## [Brano riportato]
Fino alla scena finale, quando Holly, decisa a convolare a nozze con un ricco presidente brasiliano per cui non prova alcun sentimento, in un impeto di rabbia in seguito al ripensamento di quest' ultimo, abbandona per la strada il suo amato gatto rosso sotto una pioggia torrenziale. Infastidito dal gesto e dall'orgoglio di quella ragazza cinica e capricciosa, prigioniera di una maschera costantemente calata sul volto, Paul prima la umilia spiattellandole dinanzi la verità e poi scende dal taxi alla ricerca del gatto ... Commovente il gesto di Holly che si getta per strada, grondante di pioggia e di lacrime, alla ricerca del suo amato micio rosso, ormai consapevole del grave errore che stava commettendo per poi lasciarsi andare, finalmente, tra le braccia dell'uomo che sempre ha amato mentre in sottofondo si levano le dolci note di Moon River ...

mercoledì 5 agosto 2009

Questi francesi ...

## [Record forniti]
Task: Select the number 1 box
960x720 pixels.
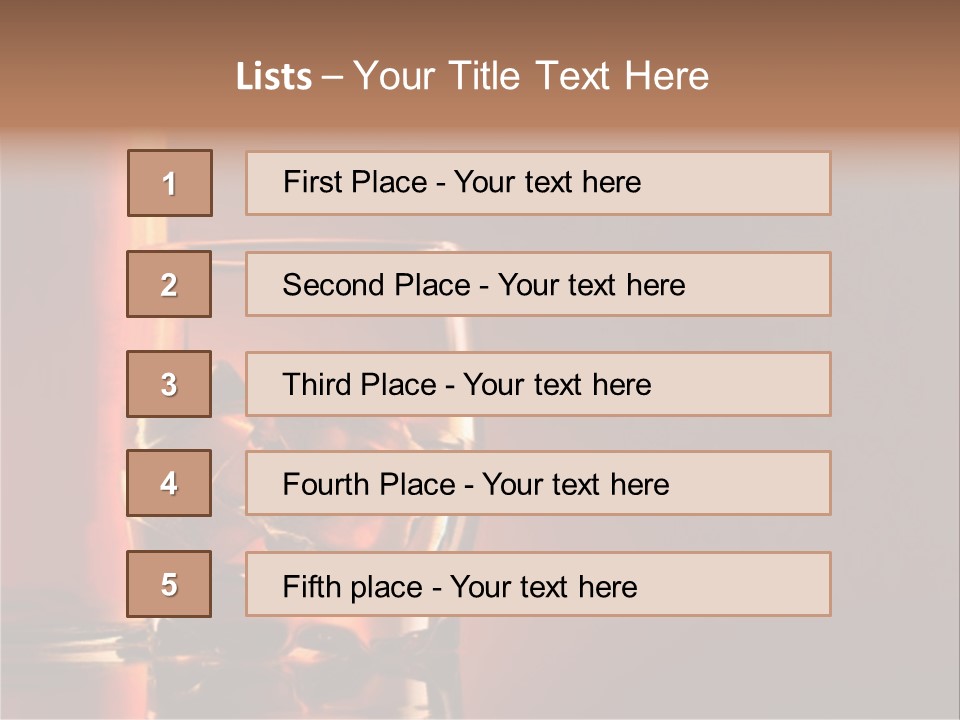Action: (x=170, y=183)

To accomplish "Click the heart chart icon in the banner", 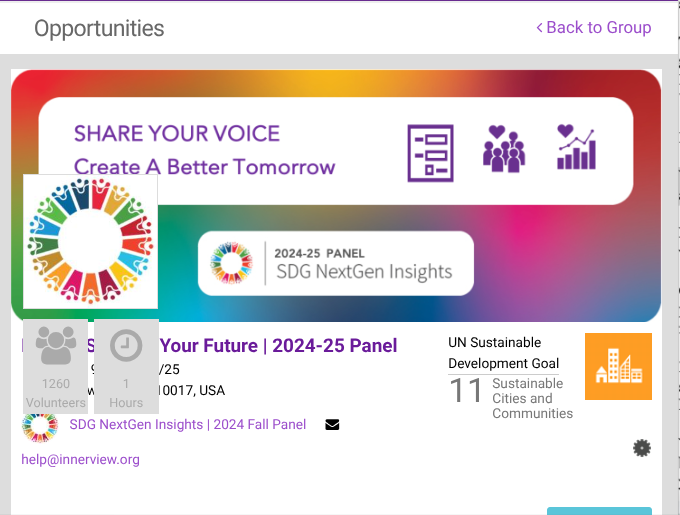I will (576, 148).
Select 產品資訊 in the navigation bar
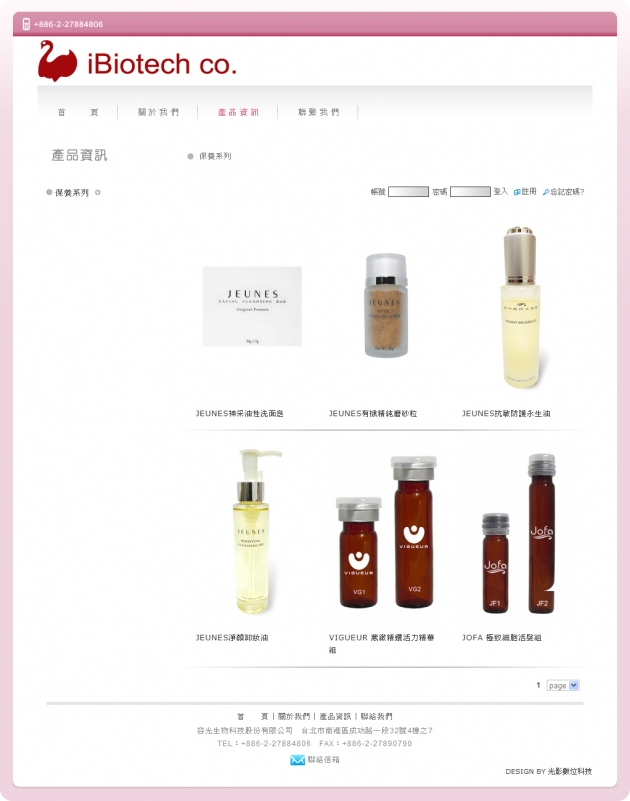The width and height of the screenshot is (630, 801). (238, 112)
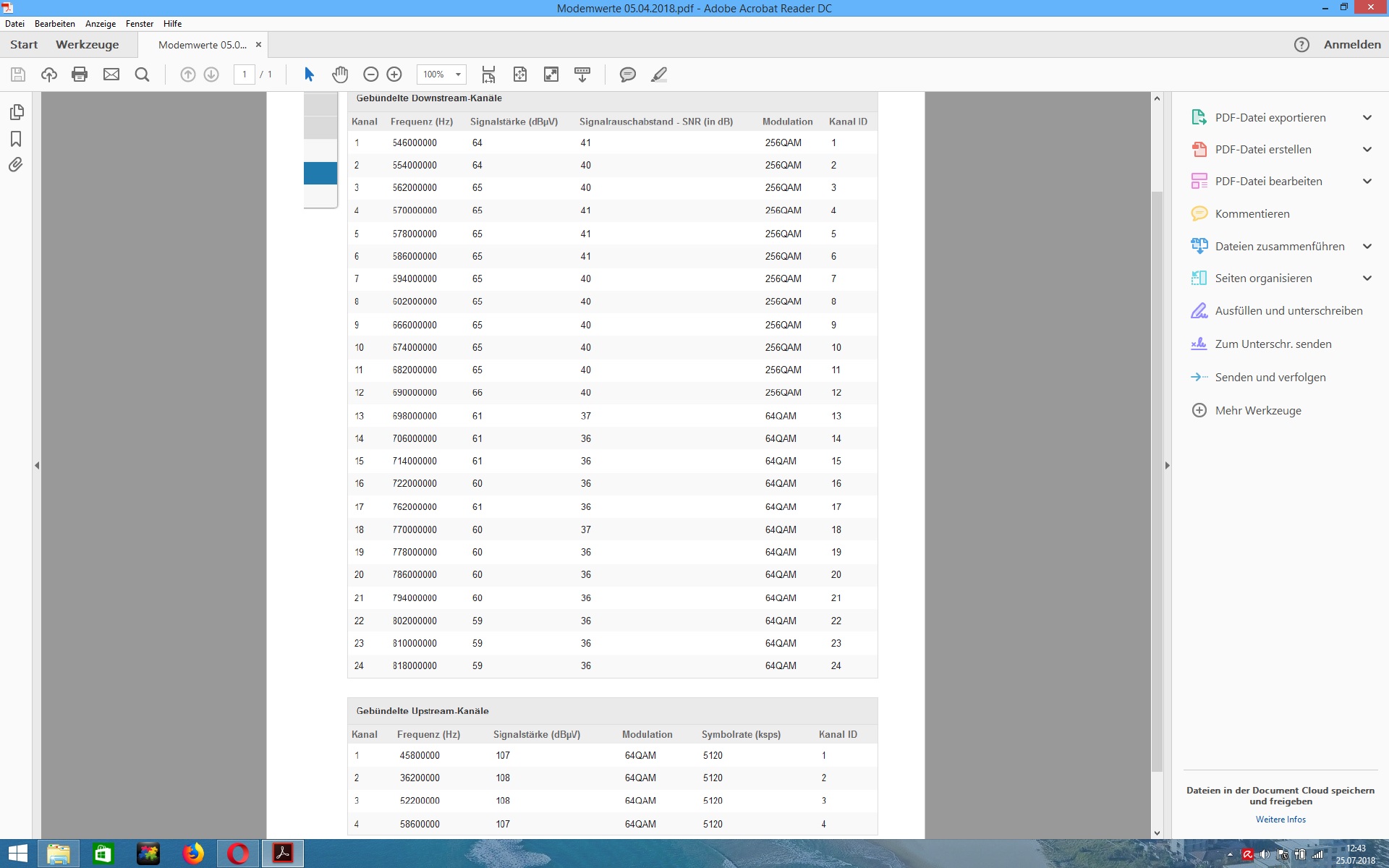Click the Anmelden button
The image size is (1389, 868).
pyautogui.click(x=1351, y=45)
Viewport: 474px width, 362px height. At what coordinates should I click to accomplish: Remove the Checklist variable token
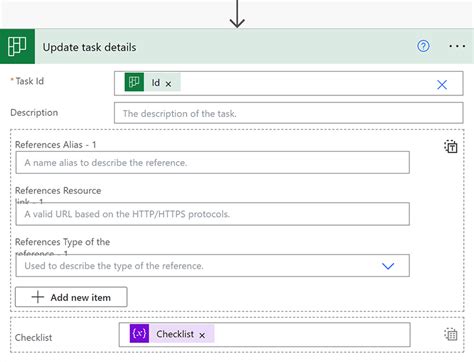(x=202, y=335)
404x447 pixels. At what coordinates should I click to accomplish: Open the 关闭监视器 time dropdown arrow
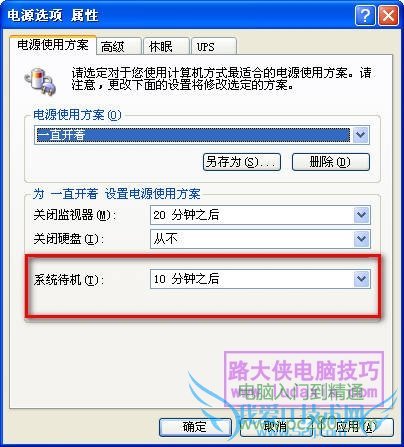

## [Compito]
Riproduca fedelmente il passo del brano riportato da "Fino alla scena" a "Moon River ...".

## [Risultato atteso]
Fino alla scena finale, quando Holly, decisa a convolare a nozze con un ricco presidente brasiliano per cui non prova alcun sentimento, in un impeto di rabbia in seguito al ripensamento di quest' ultimo, abbandona per la strada il suo amato gatto rosso sotto una pioggia torrenziale. Infastidito dal gesto e dall'orgoglio di quella ragazza cinica e capricciosa, prigioniera di una maschera costantemente calata sul volto, Paul prima la umilia spiattellandole dinanzi la verità e poi scende dal taxi alla ricerca del gatto ... Commovente il gesto di Holly che si getta per strada, grondante di pioggia e di lacrime, alla ricerca del suo amato micio rosso, ormai consapevole del grave errore che stava commettendo per poi lasciarsi andare, finalmente, tra le braccia dell'uomo che sempre ha amato mentre in sottofondo si levano le dolci note di Moon River ...